Eircom, The Broadband Company not the Phone Company.

Eircom, The Broadband Company not the Phone Company.

For many years the standard excuses coming from previous incarnations of eircom about broadband were infused with a grim technophobic hilarity.eircom was not going to roll out broadband or any more broadband because there was “no demand” for it. Dialup Internet was making a lot of money for eircom in those days.

While it seems ludicrous to look back at these statements today, we know they were mainly excuses to hide the chronic lack of ongoing investment as the company was asset stripped by by various “investors”. Ironically one investor enabled quite a few exchanges for broadband until they got bored with their ‘investment’ after around 2 years.

Finally, and in no small part due to the pressure exerted by the likes of IrelandOffline, they gave in and undertook a limited roll out of broadband at exorbitant price. At that time the price was €99 per month for a paltry 1Mb.

The situation today

Now it is all change at eircom.
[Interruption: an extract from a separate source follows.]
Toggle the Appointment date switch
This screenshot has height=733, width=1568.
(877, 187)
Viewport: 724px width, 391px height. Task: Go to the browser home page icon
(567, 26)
For the first time ever, during the June-September 2010 Quarter, over HALF of ALL eircom lines now carry a Broadband ADSL Service. This is a far cry from the days of “there is no demand”. Nowadays most new eircom lines are actually installed for the primary purpose of accessing broadband rather than making telephone calls. The facility to make phone calls is no longer required by many people as they have personal mobile phones (and quite a few even have multiple phones).

The days of the landline being used for telephone calls, save to other landlines, are numbered.

Let us have a look at the statistics(1):

Total lines 1.452m ( and falling by c.20k customers a quarter nowadays)
Total DSL 697k + 38k LLU lines = 735k Broadband Lines (and still rising ) or just over half of all telephone lines in Ireland.

UPC Are also affected by this geographically limited race to provide broadband, overall UPC customers are static or falling, however broadband customers are rising. By Q2 2011 half of all UPC Cable customers will be broadband customers.

In the case of both eircom and UPC the proportion of Broadband customers as a % of all customers will continue to rise.

Conclusion
With this change in the usage of lines are now mostly for broadband it is time the Universal Service Obligation regime that Comreg oversees should clearly be changed on the basis of the figures above to now include broadband.